El presidente Donald Trump afirmó el viernes que los demócratas de la izquierda radical están intentando desvincularse de las posiciones extremas que ellos mismos promovieron, y anticipó que Alexandria Ocasio-Cortez se lanzará a la presidencia en 2028.
En una entrevista con la corresponsal de Fox News Alexis McAdams, Trump fue preguntado sobre el aparente giro de Ocasio-Cortez respecto a sus anteriores llamados a desfinanciar los departamentos de policía. «Si lo analizas bien, todos dicen lo mismo», respondió Trump sobre los demócratas progresistas. «Todos intentan desmarcarse de lo que dijeron sobre el crimen y, bueno, dicen: 'Amamos las ciudades santuario'».
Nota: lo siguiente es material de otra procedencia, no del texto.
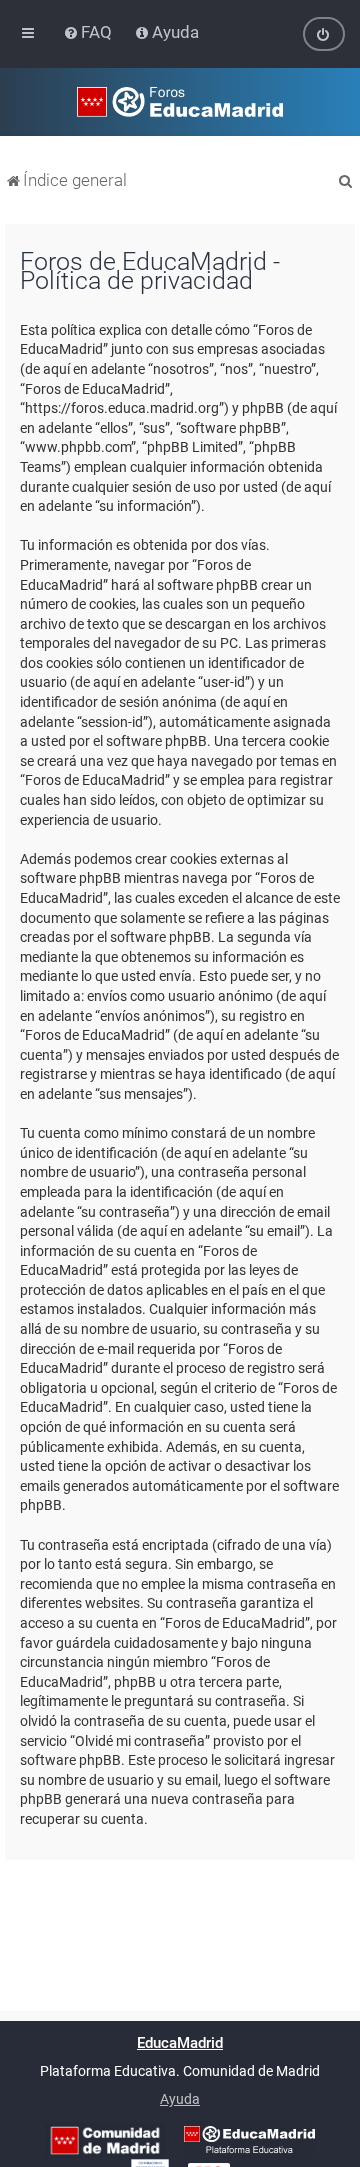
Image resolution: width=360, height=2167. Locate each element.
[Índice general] (180, 102)
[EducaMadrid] (249, 2140)
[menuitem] (89, 32)
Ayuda (180, 2099)
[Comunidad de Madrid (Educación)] (105, 2140)
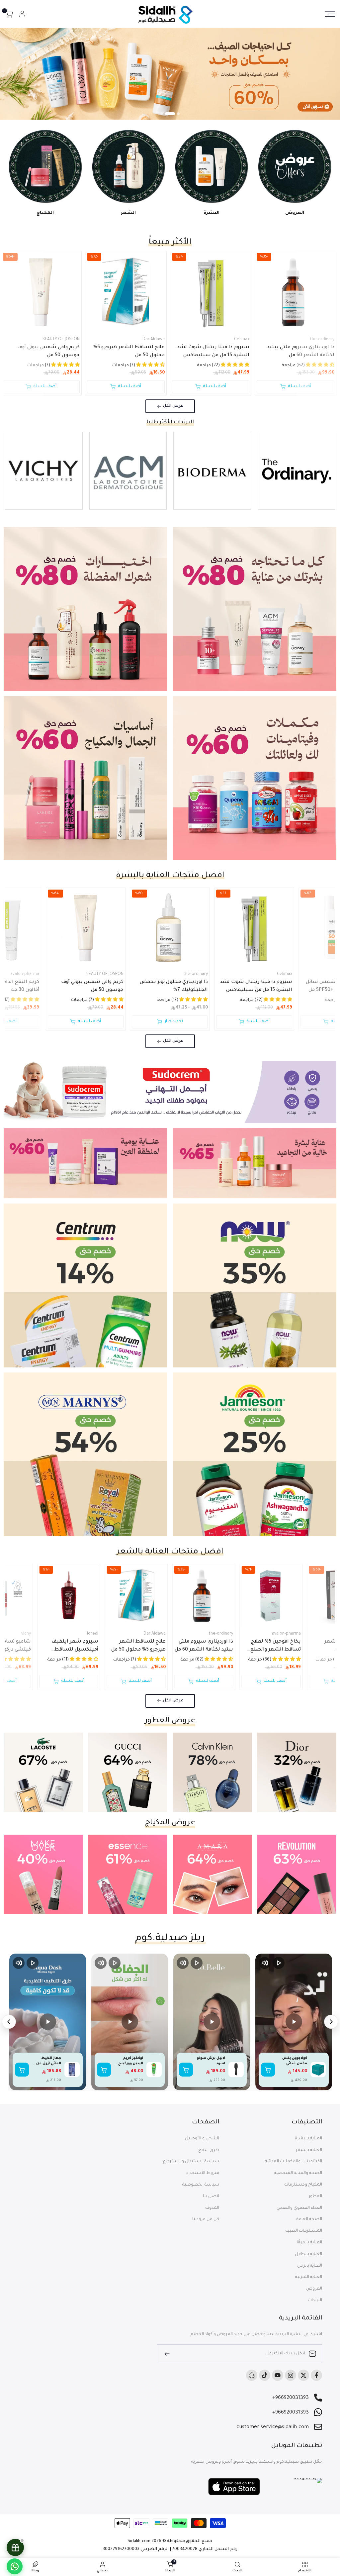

Cuando se le preguntó directamente si cree que la congresista se está posicionando para una candidatura presidencial, Trump dijo que piensa que AOC se lanzará. La congresista no ha descartado una candidatura, aunque tampoco ha mirado más allá de las elecciones de medio término de noviembre.
El domingo, en una entrevista con ABC's «This Week», Ocasio-Cortez intentó distanciarse de la retórica extrema de la llamada era «Woke 1» — término que algunos políticos progresistas usan para describir el activismo de justicia social del período pandémico de 2019 y 2020, cuando se pedía desfinanciar cuerpos policiales, abolir la policía y las prisiones, eliminar la fianza en efectivo y abrir las fronteras.
«Creo que vas a ver cómo las ciudades santuario empiezan a desaparecer, porque las ciudades santuario son un desastre. Y alguien como ella era una gran defensora de las ciudades santuario», dijo Trump sobre Ocasio-Cortez. «Causan crimen. Ahí fue cuando todo empezó. Sin fianza en efectivo. Alguien mata a alguien y simplemente dicen: 'Está bien, vuelve en dos semanas'».
Según reportó The New York Times, los demócratas temen que el eslogan «abolish ICE» envejezca tan mal como «defund the police».
Ocasio-Cortez es miembro del capítulo de Nueva York de los Socialistas Democráticos de América (DSA).
El relato se cayó solo. Durante años, la izquierda institucional vendió la abolición policial, las fronteras abiertas y las ciudades santuario como conquistas morales irrenunciables. Hoy, con las encuestas en contra y el crimen como tema dominante, los mismos que agitaron esas banderas intentan hacer borrón y cuenta nueva. No es evolución ideológica: es cálculo electoral puro.
Para el ciudadano que pagó con inseguridad real el experimento progresista — el comerciante que cerró su negocio, el vecino que dejó de salir de noche — el mea culpa tardío no repara nada. La doble vara es evidente: cuando las políticas fallaron, fallaron en silencio; ahora que hay que ganar votos, el arrepentimiento llega con micrófono. Que no te lo cuenten.